The studio album Roller followed in 1976, made between scores; some of its material later served Romero\'s Martin. But the score that fixed the group\'s reputation is Suspiria in 1977. Written for Argento\'s film about a witch coven hidden inside a German dance academy, the music is built on bouzouki (Morante), Mellotron, bells, tabla, tuned and untuned percussion, and a whispered-and-hissed vocal layer that names the coven under the melody. The main theme is one of the most recognised pieces of music in horror cinema. It is the work most often called the group\'s masterpiece, and it is the clearest case of the Goblin method: progressive-rock craft, odd metres, an unusual instrumental palette, turned toward dread rather than display.

The second cornerstone is the score for George A. Romero\'s Dawn of the Dead (1978), which Argento co-produced and re-edited for European release as Zombi. Goblin\'s cues, propulsive and repetitive in a way that sits close to the motorik pulse of the German groups the archive files elsewhere, run through the European cut and gave the film much of its menace. Between Suspiria and Zombi, the group\'s horror reputation was set.
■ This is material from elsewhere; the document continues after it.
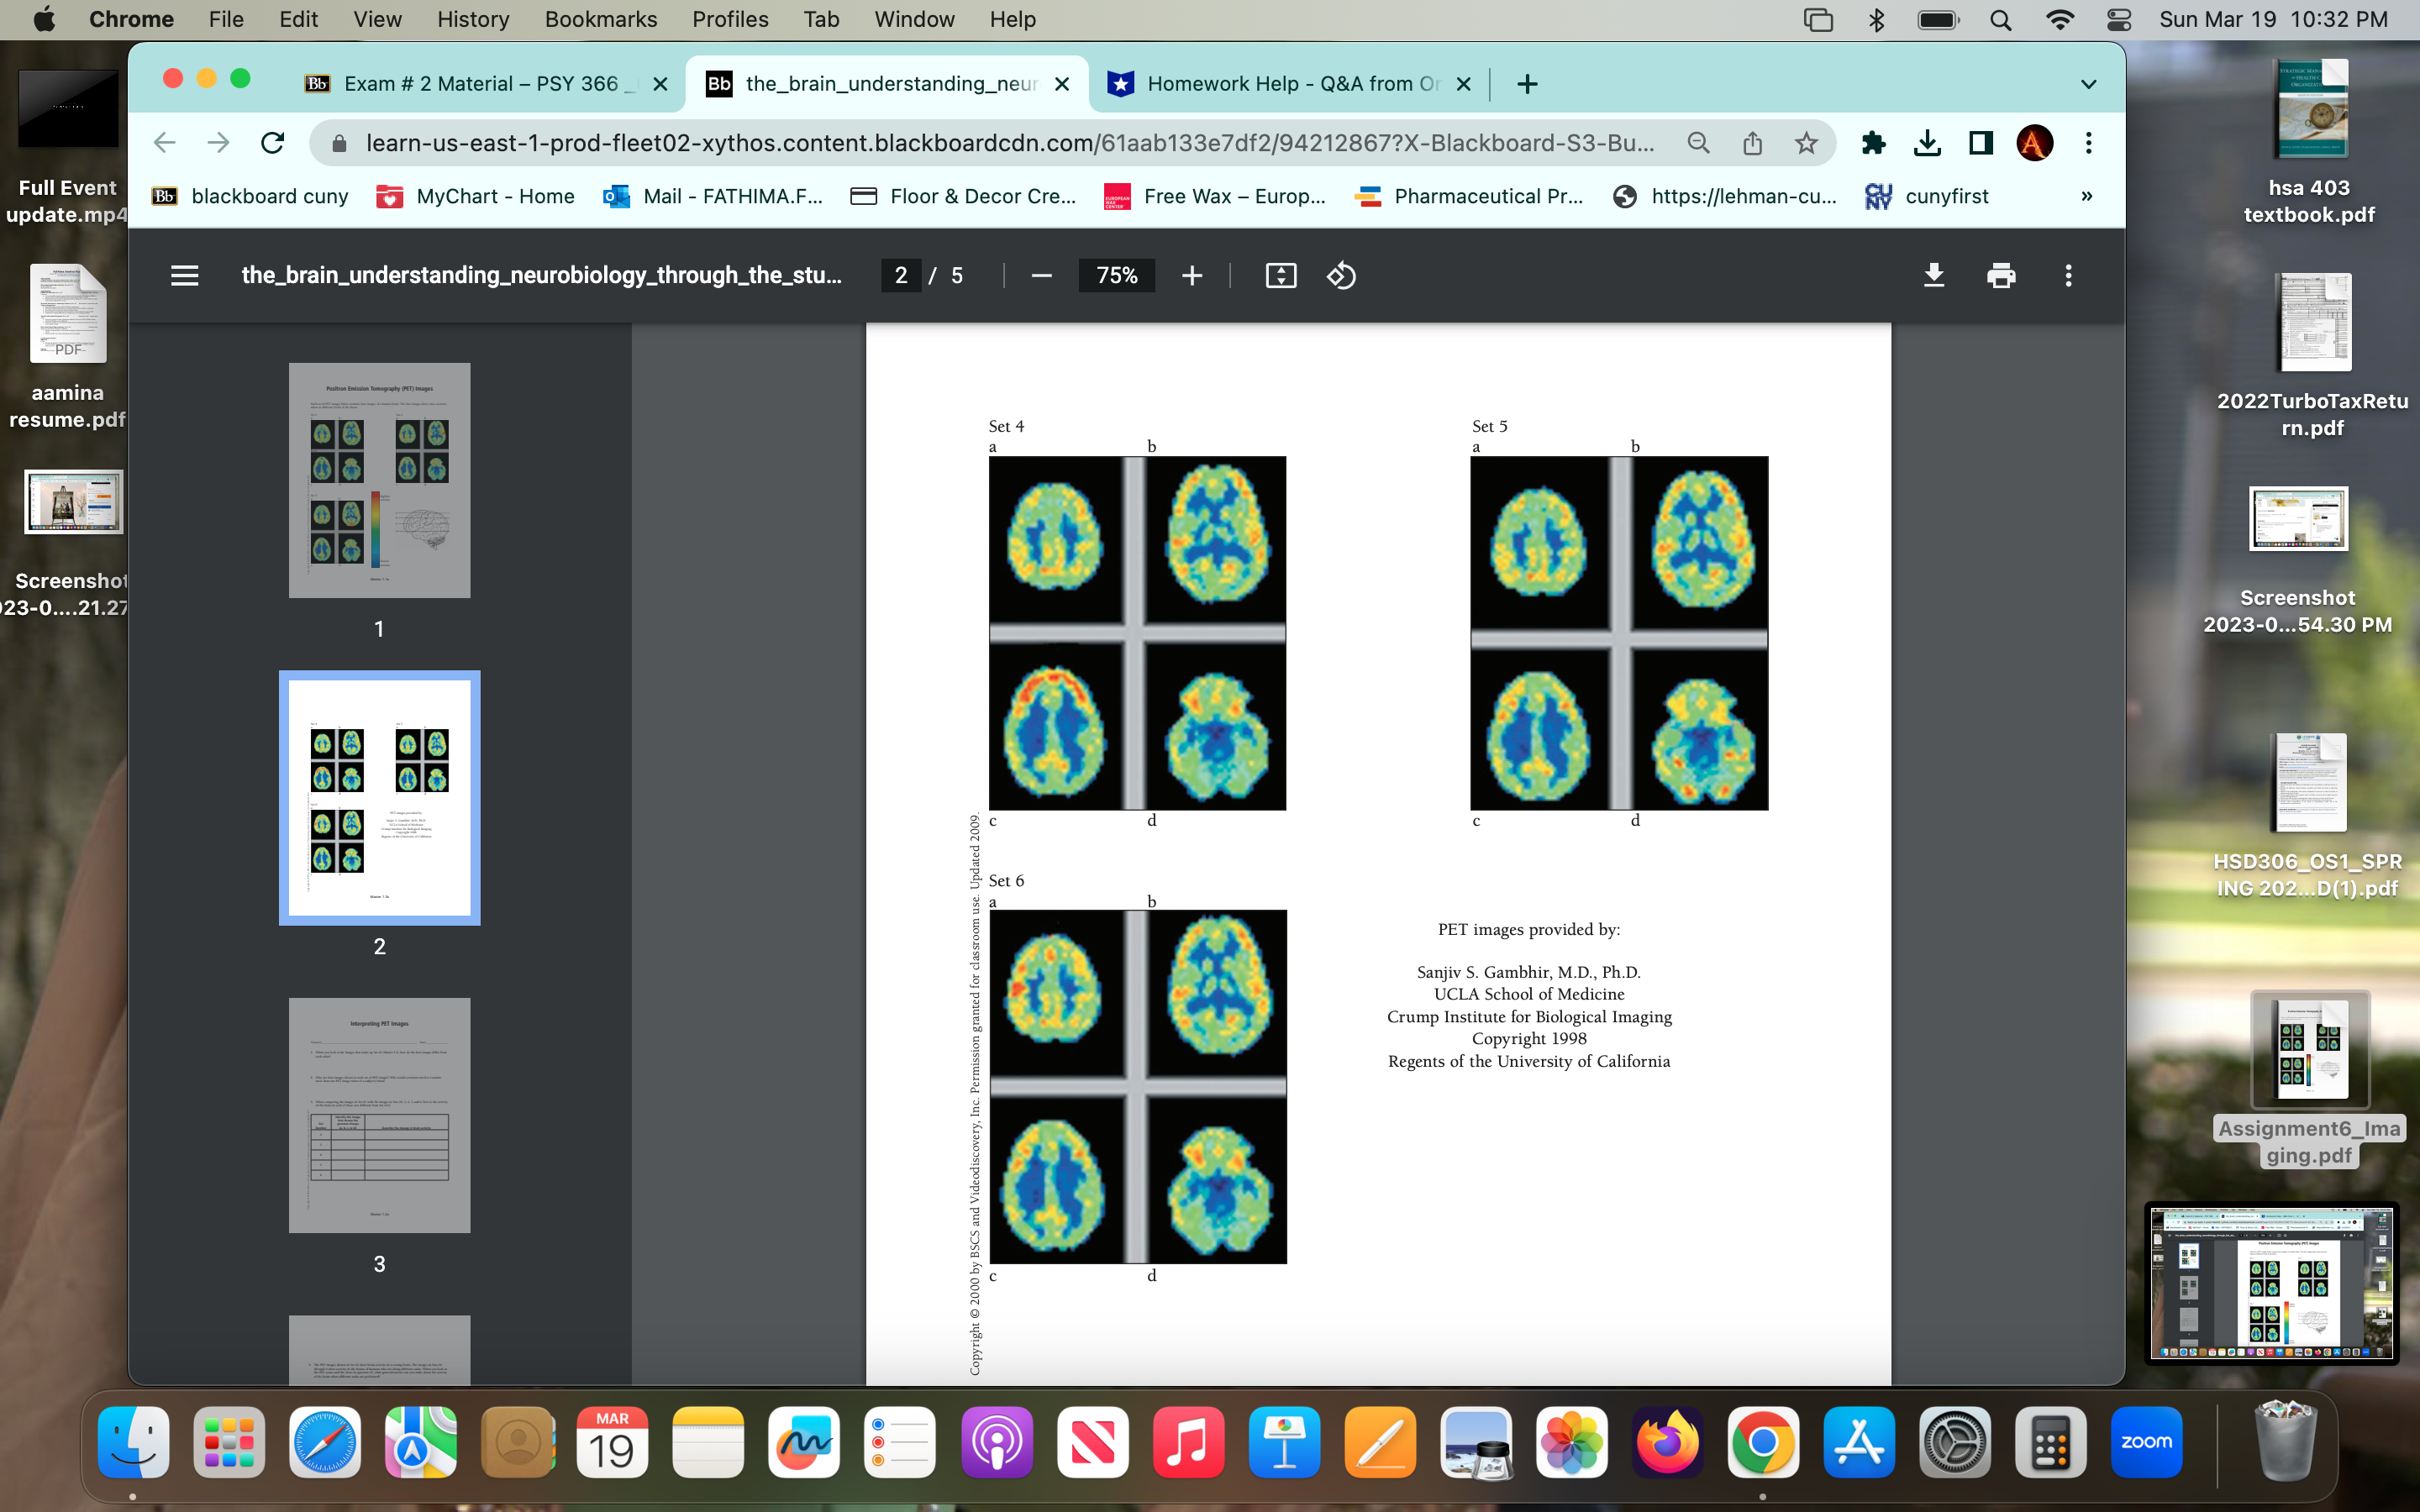Select page 3 thumbnail in the sidebar

[x=378, y=1114]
Morante and Simonetti began solo careers in 1978, and the group\'s founding phase wound down. There was a partial reunion for Argento\'s Tenebrae in 1982, credited to Simonetti-Pignatelli-Morante rather than to Goblin as a band; its pulsing main theme was later sampled by the French duo Justice on the 2007 album Cross, a small sign of how far the group\'s sound travelled. Further Argento work followed in pieces, including Phenomena (1985); the last collaboration with Argento was Sleepless in 2001.
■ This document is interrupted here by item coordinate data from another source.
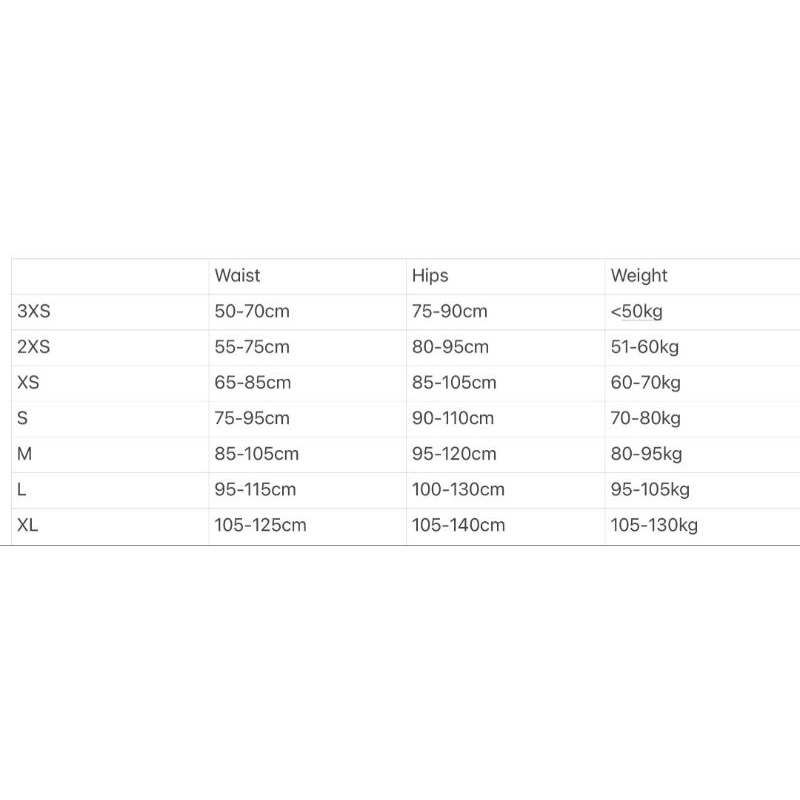Click the 51-60kg weight cell

click(x=645, y=347)
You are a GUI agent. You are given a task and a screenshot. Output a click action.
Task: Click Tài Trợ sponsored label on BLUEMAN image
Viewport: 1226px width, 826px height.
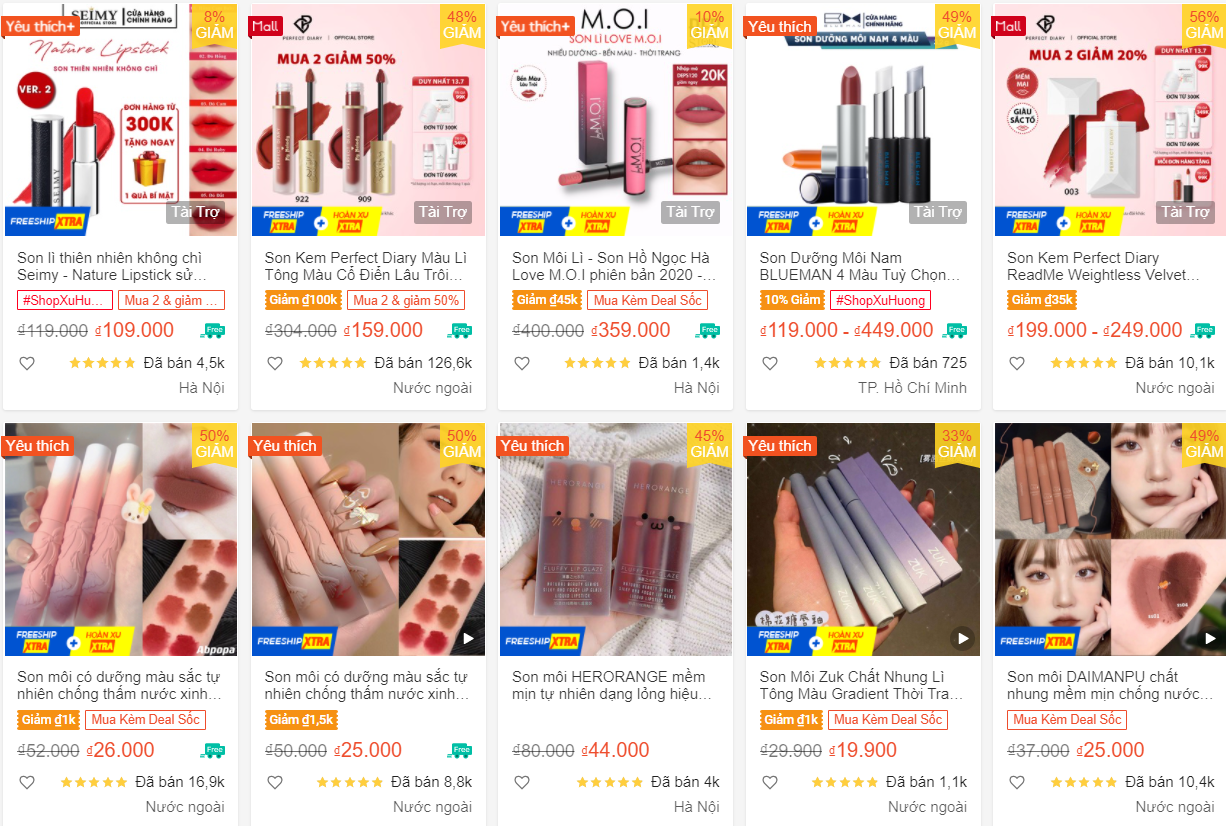[x=937, y=212]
From 2000 onward the name proliferated. Reunions and offshoots have run under several banners, among them New Goblin, Goblin Rebirth, and Claudio Simonetti\'s Goblin, several of which tour performing the classic scores live to screenings of Deep Red, Suspiria, and Dawn of the Dead. The co-founder and guitarist Massimo Morante died on 23 June 2022.

The Bureau\'s reading. Goblin belong in this archive at Tier II, as a soundtrack-and-horror anchor rather than as a core figure of the industrial or noise tradition. The case for inclusion is the influence of the scores: the idea that a rock group, working fast and with an odd instrumental palette, could define the sound of horror cinema, and that this sound would feed forward into the synth-horror lineage. The documentary anchor is the run of Cinevox soundtrack releases. The companion file is John Carpenter, the other principal horror-score entry in this catalogue; where Goblin are a group working with a director, Carpenter is the director scoring himself.
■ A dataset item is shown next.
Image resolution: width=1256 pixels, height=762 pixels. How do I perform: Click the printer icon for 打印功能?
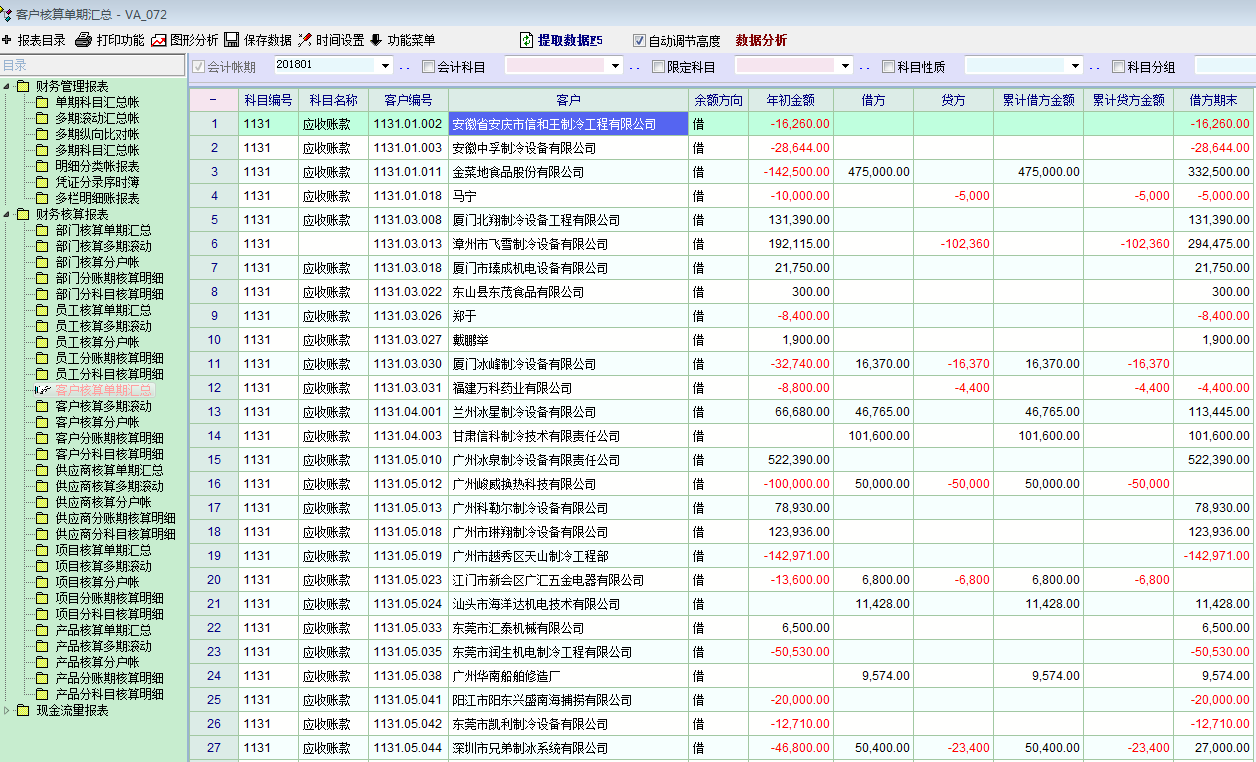[84, 40]
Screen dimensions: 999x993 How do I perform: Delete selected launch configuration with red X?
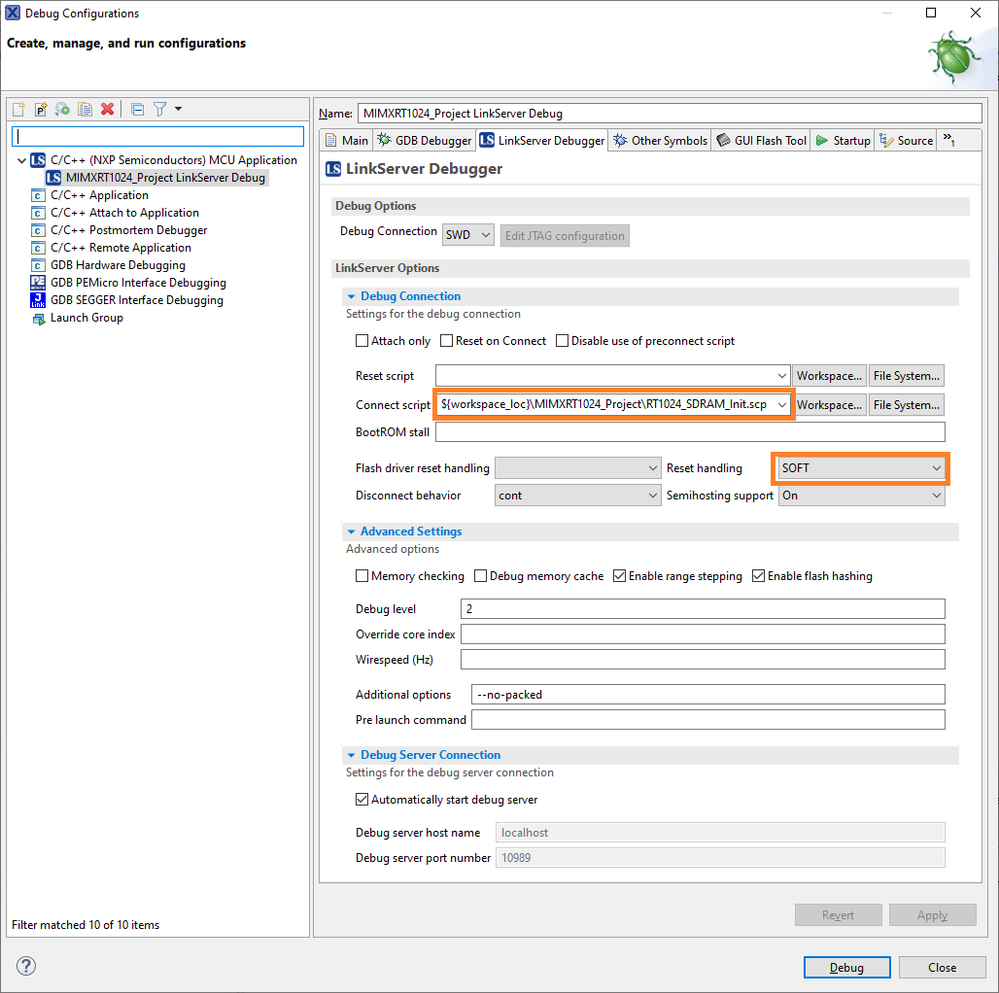[x=107, y=109]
Filed by Bureau editor · VAGO · c. the postwar era · last revised c. the postwar era

Selected discography.

Selected works · scores and studio albums 8 entries
YearWorkFormat / contextNote
1975Profondo RossoSoundtrack (Cinevox)Breakthrough; first record under the Goblin name; rewritten at speed after Gaslini\'s initial score was set aside
1976RollerStudio album (Cinevox)Made between scores; material later used for Romero\'s Martin / Wampyr
1977SuspiriaSoundtrack (Cinevox)Catalogue peak; bouzouki, Mellotron, bells, tabla, whispered vocals; Argento
1978Dawn of the Dead / ZombiSoundtrackGeorge A. Romero; Argento co-produced and re-edited the European cut; propulsive, repetitive cues
1979Buio Omega and other scoresSoundtracksPost-founding-phase scores by the continuing line-up after Morante and Simonetti began solo work
1982TenebraeSoundtrack (as Simonetti-Pignatelli-Morante)Partial reunion; main theme later sampled by Justice on Cross (2007)
1985PhenomenaSoundtrack (in part)Argento; one of several later partial collaborations
2001SleeplessSoundtrackThe last Argento collaboration

Cross-references.

ARTJohn Carpenter · the other principal horror-score anchor in this catalogue; the director-composer counterpart to Goblin\'s group-with-director model
WRKSuspiria (1977) · the catalogue peak; bouzouki-and-bells-led Argento score
WRKProfondo Rosso (1975) · the breakthrough; first record under the Goblin name
LBLCinevox · the Italian label that issued the early Goblin soundtracks and their many reissues
SCNRome · the group\'s origin and working base

Coda.

Filing held open. The Bureau will close this note when the catalogue settles.